▸ **Selected passage**
I was wondering whether the digits had to be ascending or not.
But that was clarified indirectly in post #3.
 
  • #7
I like Serena said:
Huh? :confused:

I was wondering whether the digits had to be ascending or not.
But that was clarified indirectly in post #3.

I was assuming you just have to avoid sequential pairs. Work it out. I spelled the difference out for the N=4 case.
 
  • #8
How about inclusion/exclusion? first with consecutive pairs, then with triples,

etc.

Still, sorry to tell you, Jamin, you cannot get any arrangement with the numbers

in your name (Sorry, I'm too tired for a quality joke)
 
  • #9
Bacle2 said:
How about inclusion/exclusion? first with consecutive pairs, then with triples,

etc.

Still, sorry to tell you, Jamin, you cannot get any arrangement with the numbers

in your name (Sorry, I'm too tired for a quality joke)

Yeah, joke's little poor. Did you manage to work it out that way? I do know that the number of admissible orderings depends on the starting number. If it's 1 then it's less than all of the other possibilities. It's not that symmetric. The rest of the leading digits have the same number of orderings. That is a little counterintuitive. And you can figure out those numbers from the N-1 case. This seems a little elaborate. If you've got a simpler way I'd love to hear about it.

▸ **List of tasks**
1. List every post number that appears in the forum thread.
2. In the forum thread, switch "counterintuitive" to "surprising" in the part that opens with "Yeah, joke's little" and closes with "hear about it.", and write out that part.
Nothing in the records is needed here.

▸ **Listing**
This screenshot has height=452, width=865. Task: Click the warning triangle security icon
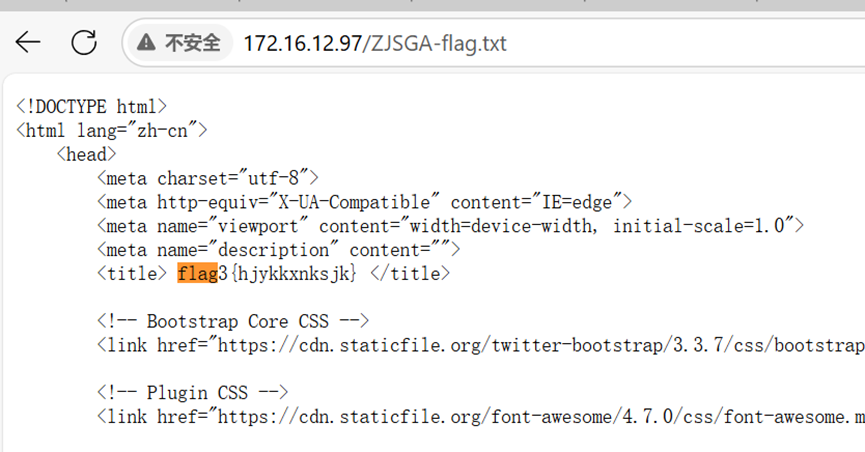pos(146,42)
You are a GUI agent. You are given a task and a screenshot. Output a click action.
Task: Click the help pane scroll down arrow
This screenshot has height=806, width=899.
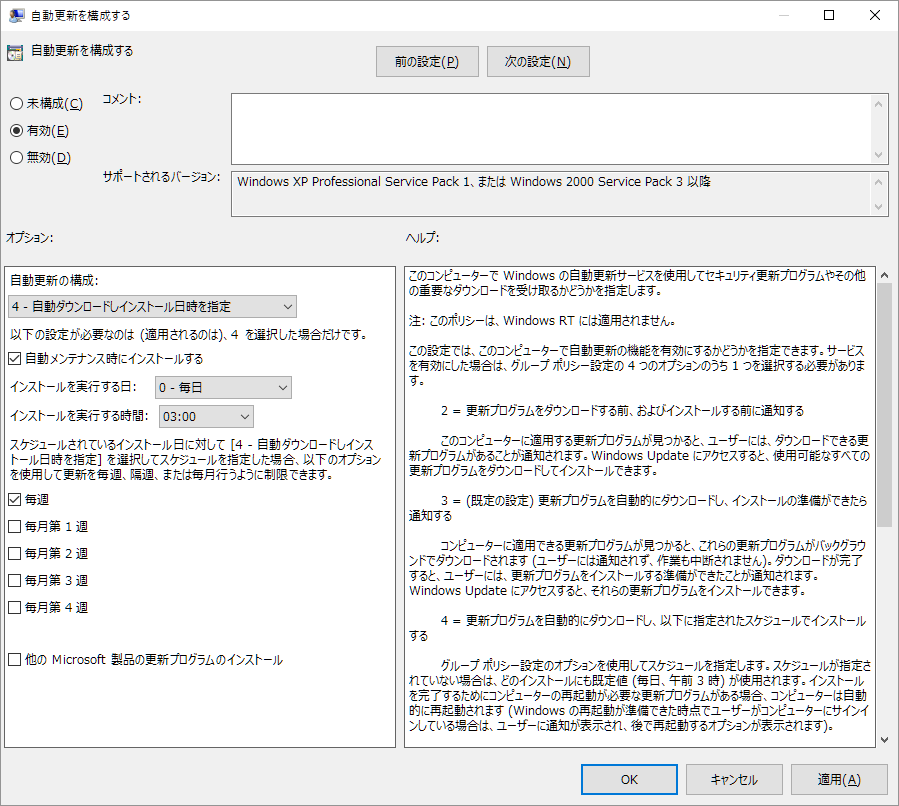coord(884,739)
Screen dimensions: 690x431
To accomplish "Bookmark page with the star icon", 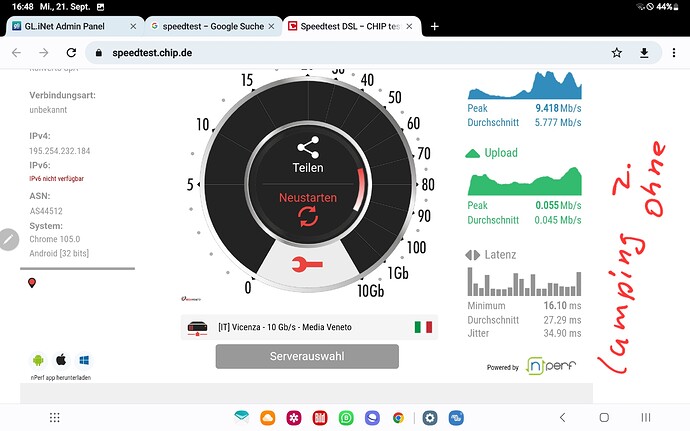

▸ **Solved tasks**
1. #3, #7, #8, #9

2.
Yeah, joke's little poor. Did you manage to work it out that way? I do know that the number of admissible orderings depends on the starting number. If it's 1 then it's less than all of the other possibilities. It's not that symmetric. The rest of the leading digits have the same number of orderings. That is a little surprising. And you can figure out those numbers from the N-1 case. This seems a little elaborate. If you've got a simpler way I'd love to hear about it.